Apolipoprotein (apo) C1 mice as a model of nonalcoholic fatty liver disease

Liver injury develops in heterozygous, human apolipoprotein (apo) C1 overexpressing mice with age. This observation was first made in these mice at 8-10 and was found to worsen by 20-22 months of age in the laboratory of Dr. Harshini V. deSilva. ApoC1 mice have been documented to have combined hyperlipidemia (elevated levels of plasma cholesterol and triglycerides). They have also been observed to have altered hepatic microcirculation and tissue injury characteristic of nonalcoholic fatty liver disease (NAFLD).

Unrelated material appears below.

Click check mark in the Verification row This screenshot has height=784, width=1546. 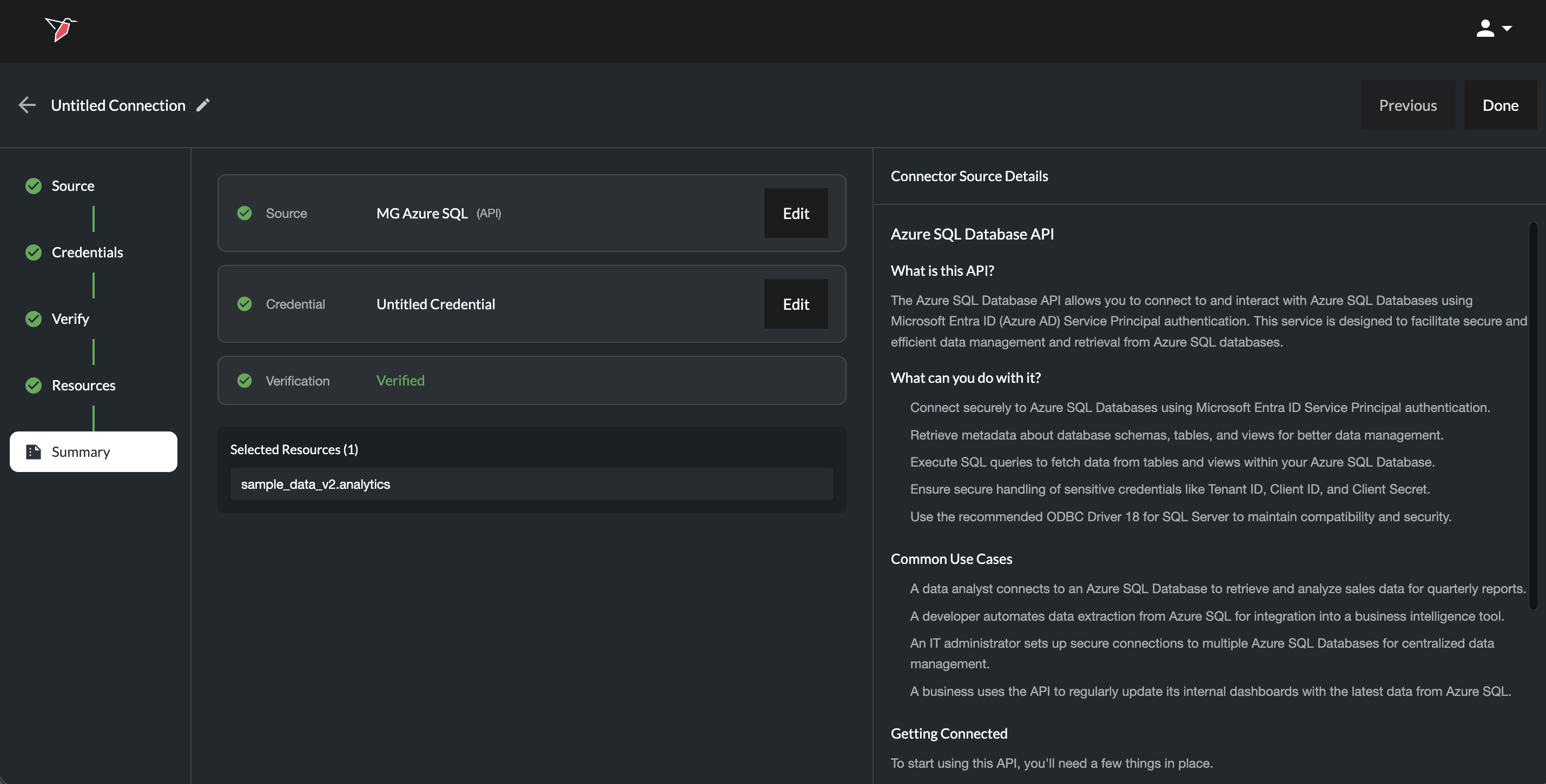point(245,380)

NAFLD is currently the predominant cause of liver injury in the Western world in individuals who do not drink significant quantities of alcohol or have viral hepatitis. The increasing prevalence of this disease is due to its strong association with hyperlipidemia and obesity. This disease can evolve in varying degrees from simple steatosis (lipid accumulation in the liver) to cirrhosis and hepatocellular carcinoma. The major aims of this study were to (1) characterize the liver injury during aging in this model and (2) to use caloric restriction as an intervention to delay or prevent NAFLD. A model for liver disease in the apoC1 mice was proposed based on published data about the progression of NAFLD and observations in our laboratory. In this study it was determined that apoC1 mice 10-12 months of age have heterogeneous sinusoidal architecture, increased inflammatory infiltrate and focal necrosis as compared with normal age-matched littermates. These observations are consistent with what has been observed histologically for steatohepatitis, the inflammatory stage of NAFLD. The data suggest that inflammation may play a major role in the progression of this disease. Thirty percent caloric restriction effectively attenuated the development of disease in the apoC1 mice. The level of combined hyperlipidemia was contained, and the age-associated progression of liver injury in these animals was minimized.